18 En u evenzo, verblijdt u, en verblijdt u met mij.

19 Maar ik hoop in de Heer Jezus Timotheus spoedig naar u toe te zenden, opdat ook ik welgemoed mag zijn als ik uw omstandigheden weet.

20 Want ik heb niemand van gelijke gezindheid als hij, die zo trouw uw belangen zal behartigen,

21 want allen zoeken hun eigen belang, niet dat van Jezus Christus.

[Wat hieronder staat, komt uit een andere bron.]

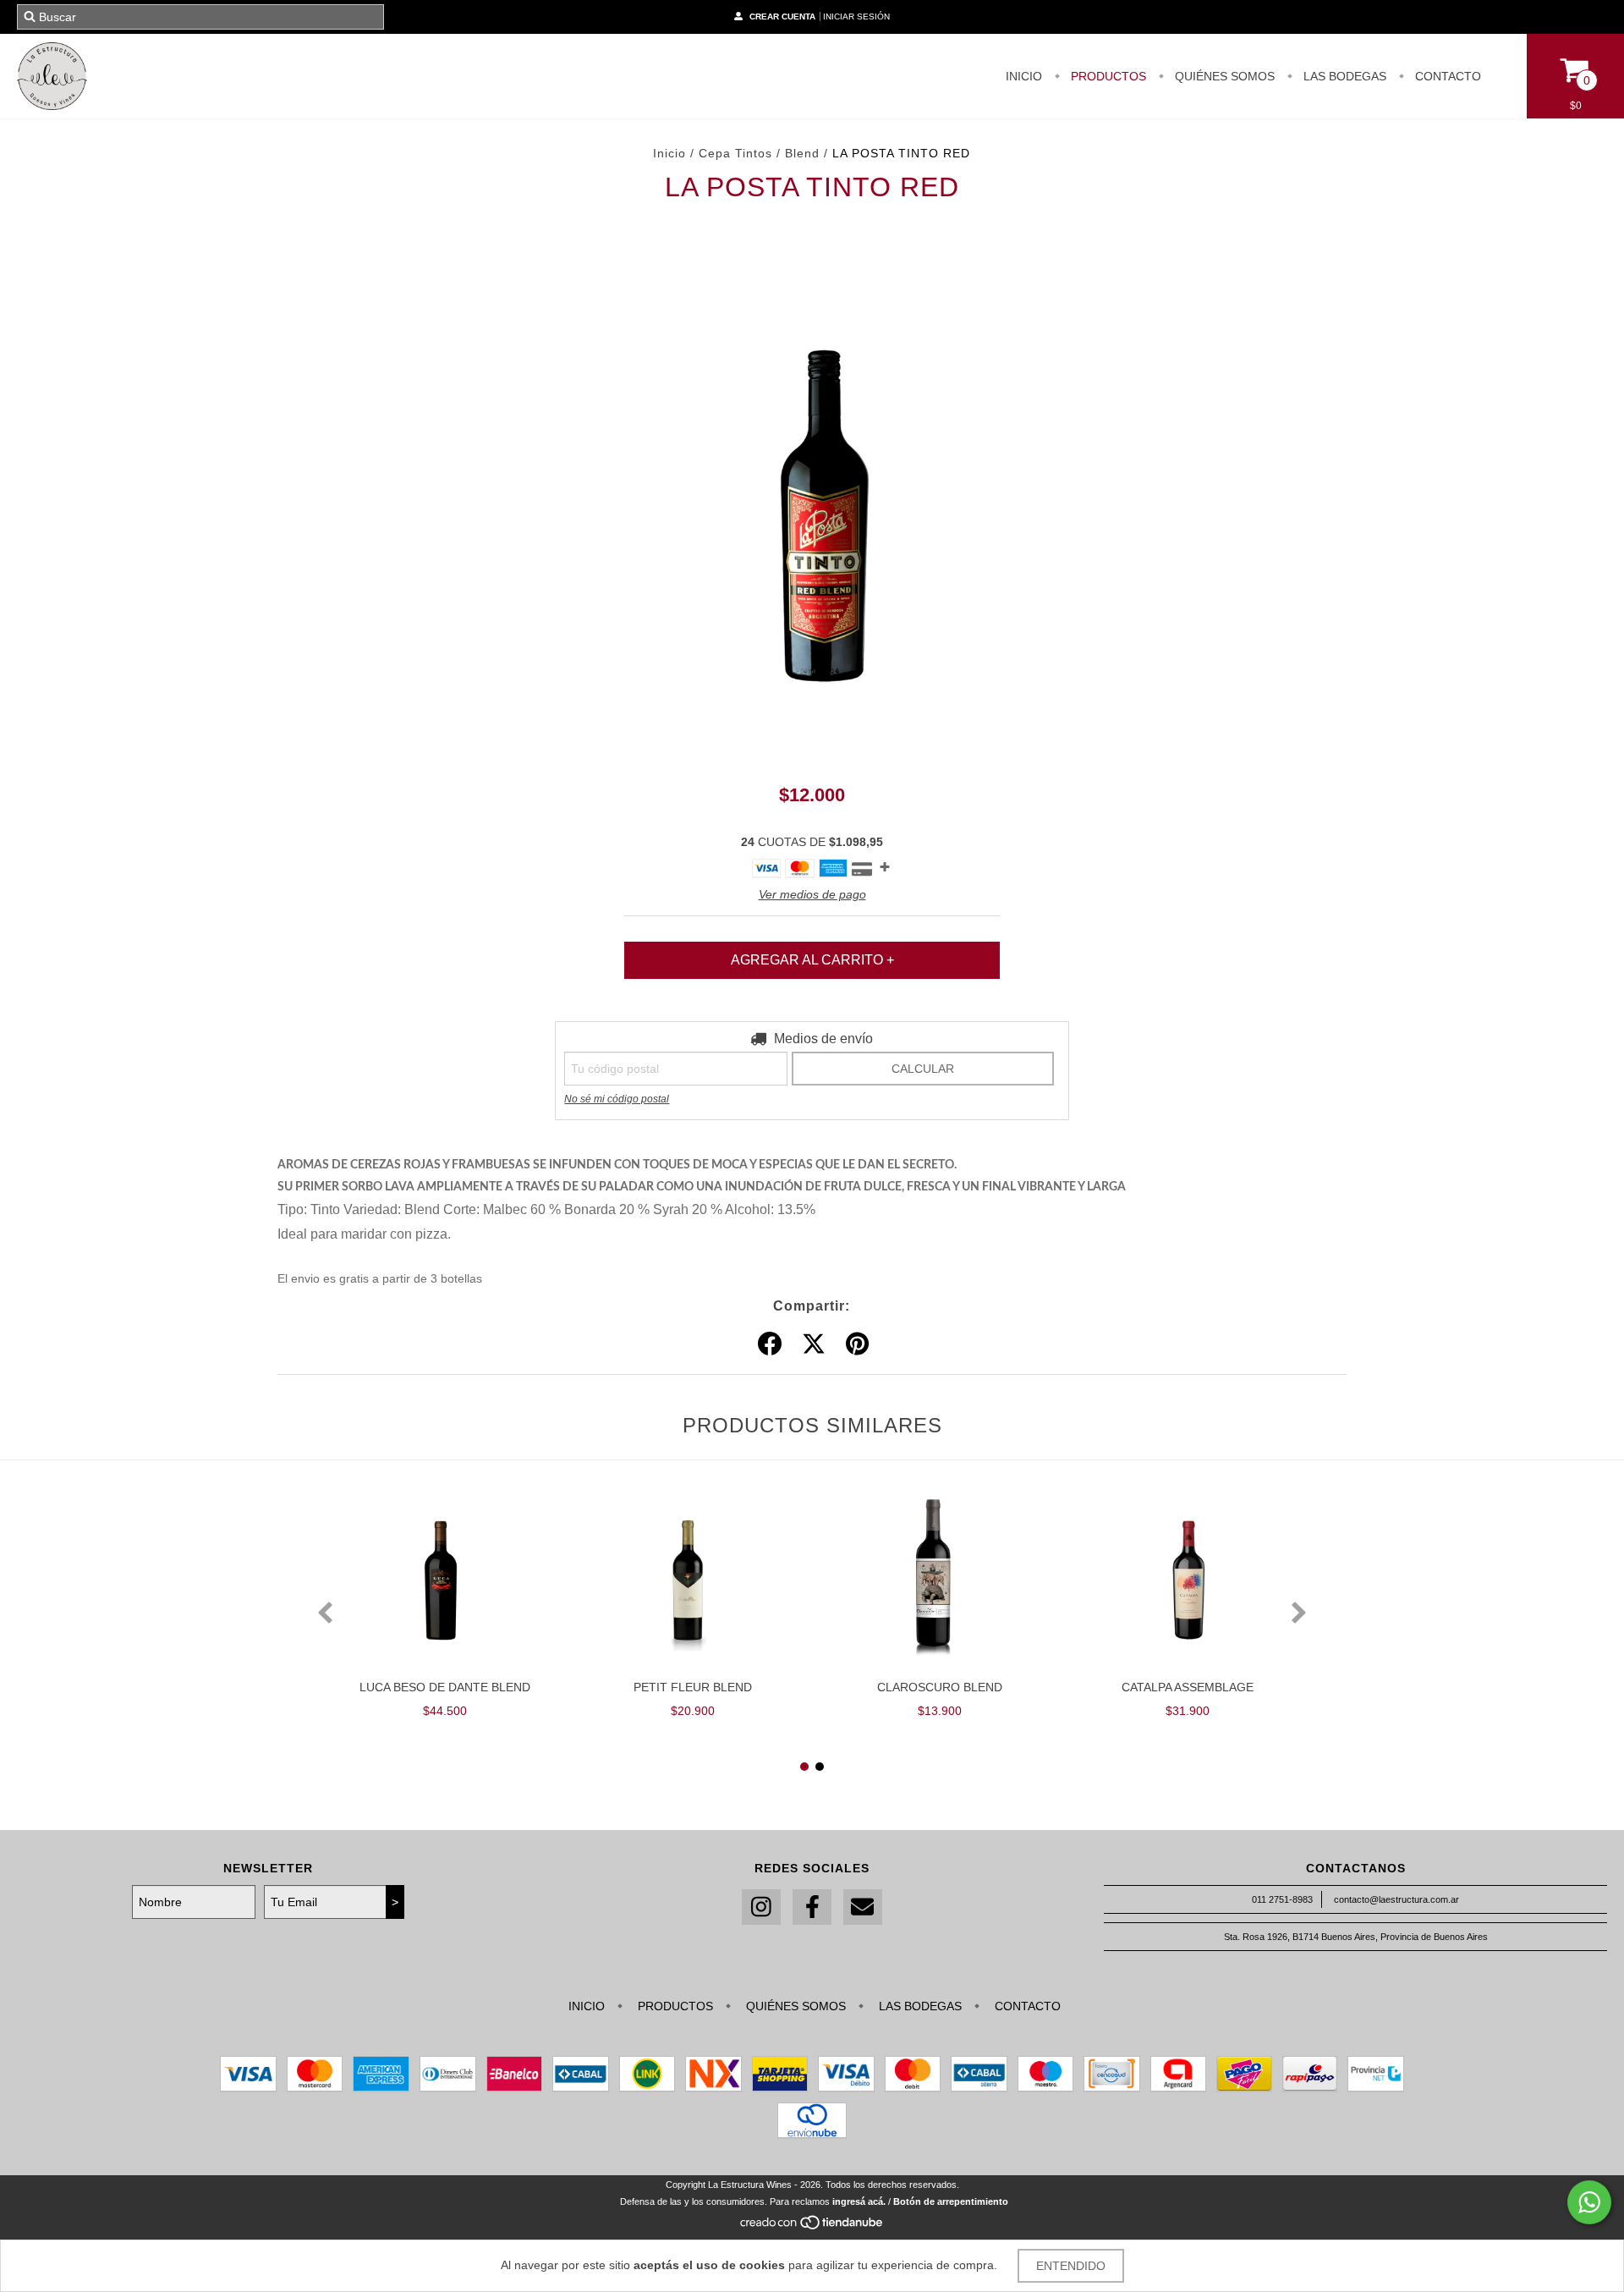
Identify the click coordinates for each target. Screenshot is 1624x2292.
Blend (802, 153)
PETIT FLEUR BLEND (693, 1687)
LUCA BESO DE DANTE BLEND (444, 1687)
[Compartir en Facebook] (770, 1344)
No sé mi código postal (616, 1099)
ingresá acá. (859, 2201)
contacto (1446, 76)
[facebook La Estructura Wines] (812, 1907)
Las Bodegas (1343, 76)
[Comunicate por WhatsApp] (1589, 2202)
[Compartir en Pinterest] (857, 1344)
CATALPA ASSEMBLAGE (1188, 1687)
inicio (1024, 76)
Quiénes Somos (1223, 76)
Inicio (669, 153)
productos (1106, 76)
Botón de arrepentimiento (950, 2201)
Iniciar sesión (856, 16)
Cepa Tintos (737, 153)
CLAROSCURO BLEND (939, 1687)
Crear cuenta (782, 16)
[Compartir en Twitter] (814, 1344)
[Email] (862, 1907)
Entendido (1071, 2266)
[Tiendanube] (812, 2227)
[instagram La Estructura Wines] (761, 1907)
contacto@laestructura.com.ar (1396, 1899)
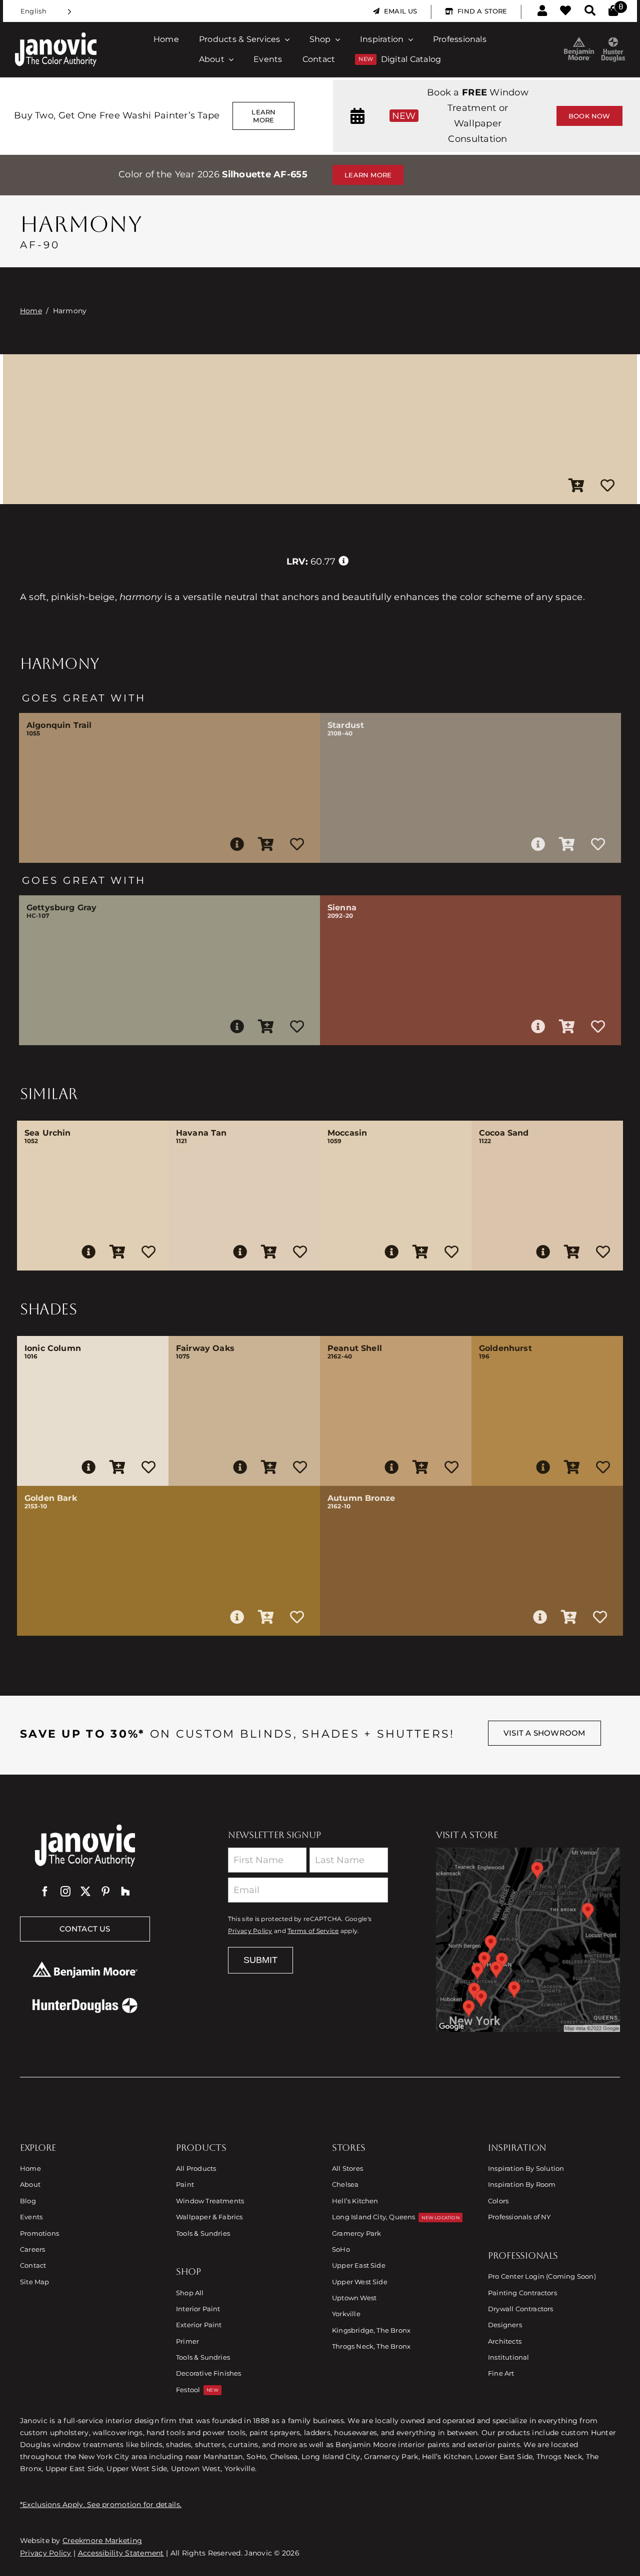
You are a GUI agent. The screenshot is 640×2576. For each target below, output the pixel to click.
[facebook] (45, 1892)
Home (31, 310)
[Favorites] (566, 10)
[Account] (542, 10)
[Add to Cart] (577, 486)
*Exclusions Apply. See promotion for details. (101, 2504)
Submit (261, 1960)
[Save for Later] (608, 486)
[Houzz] (125, 1892)
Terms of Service (313, 1931)
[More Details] (237, 844)
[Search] (590, 10)
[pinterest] (105, 1892)
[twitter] (85, 1892)
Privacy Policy (250, 1931)
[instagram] (65, 1892)
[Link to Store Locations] (528, 1939)
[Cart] (613, 10)
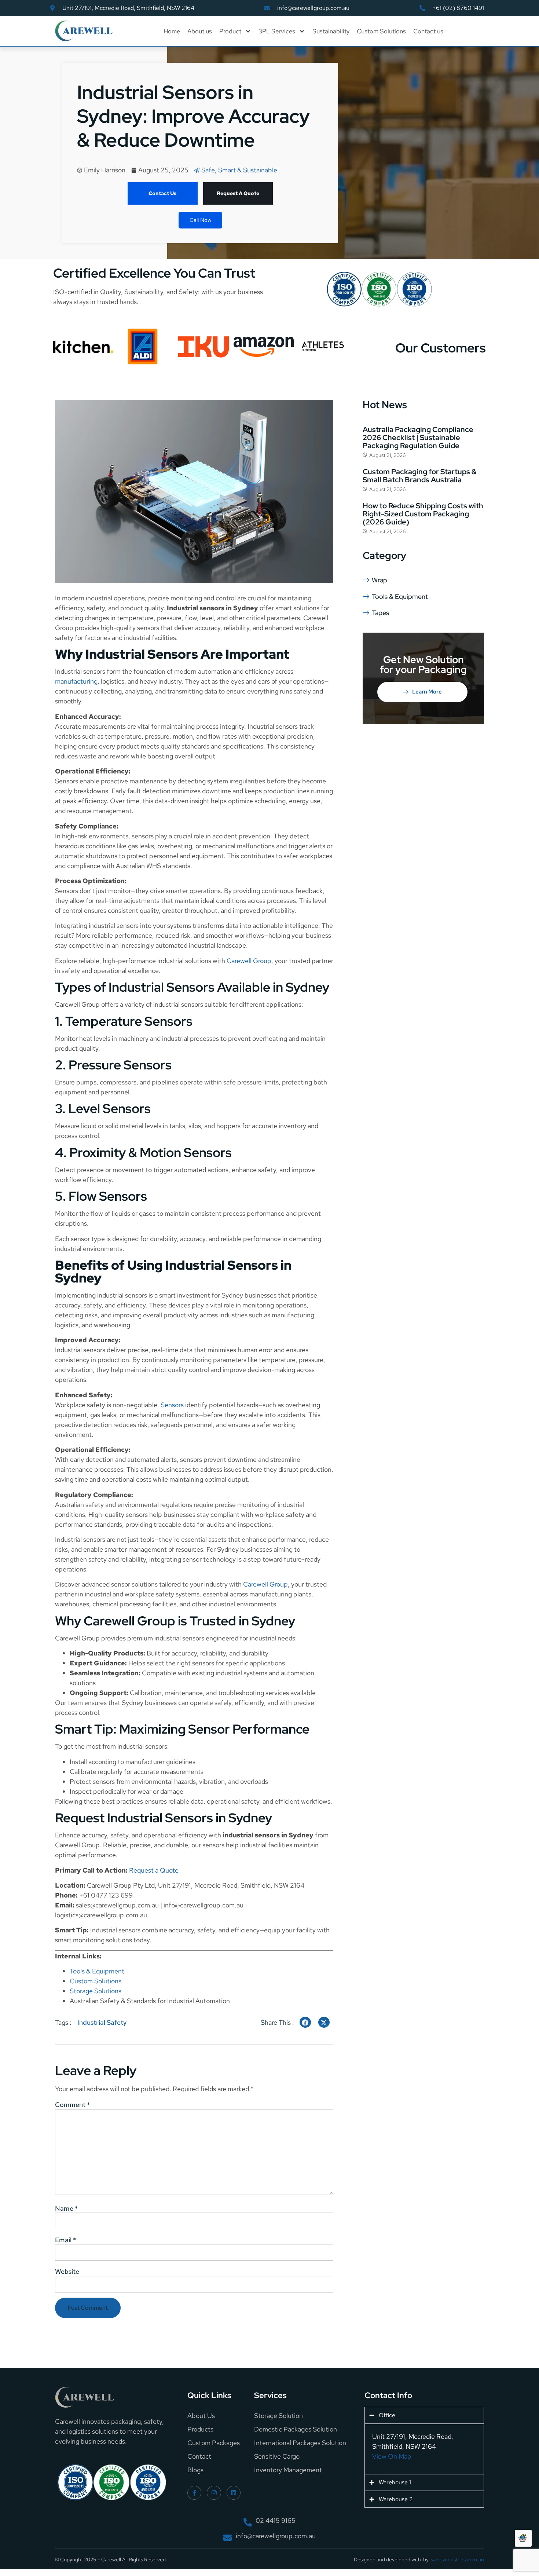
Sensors (172, 1405)
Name (66, 2208)
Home (172, 31)
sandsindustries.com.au (457, 2559)
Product (230, 31)
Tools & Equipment (97, 1971)
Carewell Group (249, 960)
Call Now (200, 220)
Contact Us (162, 193)
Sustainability (330, 31)
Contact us (428, 31)
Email (65, 2240)
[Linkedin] (234, 2493)
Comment (72, 2104)
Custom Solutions (381, 31)
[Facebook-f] (194, 2493)
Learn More (427, 691)
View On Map (391, 2456)
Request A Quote (238, 193)
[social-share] (305, 2022)
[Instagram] (214, 2493)
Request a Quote (154, 1870)
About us (199, 31)
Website (67, 2271)
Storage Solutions (95, 1991)
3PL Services (276, 31)
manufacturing (76, 681)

22 En u kent zijn beproefdheid, dat hij, zoals een kind zijn vader, met mij in het evangelie heeft gediend.

23 Hem nu hoop ik onmiddellijk te zenden, zodra ik mijn omstandigheden heb overzien.

24 Maar ik vertrouw in de Heer, dat ik ook zelf spoedig zal komen.

25 Maar ik vond het nodig Epafroditus, mijn broeder en medearbeider en medestrijder, maar uw gezant en bedienaar in mijn behoefte, naar u toe te zenden,

26 daar hij zeer naar u allen verlangde en verontrust was omdat u had gehoord dat hij ziek was.

27 Want hij is ook ziek geweest, de dood nabij, maar God heeft Zich over Hem erbarmd, en niet alleen over hem maar ook over mij, opdat ik niet droefheid op droefheid had.

28 Daarom heb ik hem met des te meer spoed gezonden, opdat u, als u hem ziet, zich weer verblijdt en ik minder bedroefd ben.

29 Ontvangt hem dan in de Heer met alle blijdschap en houdt zulke mannen in ere;

30 want om het werk van Christus is hij de dood nabij gekomen, doordat hij zijn leven heeft gewaagd om aan te vullen wat aan uw dienstbetoon jegens mij ontbrak.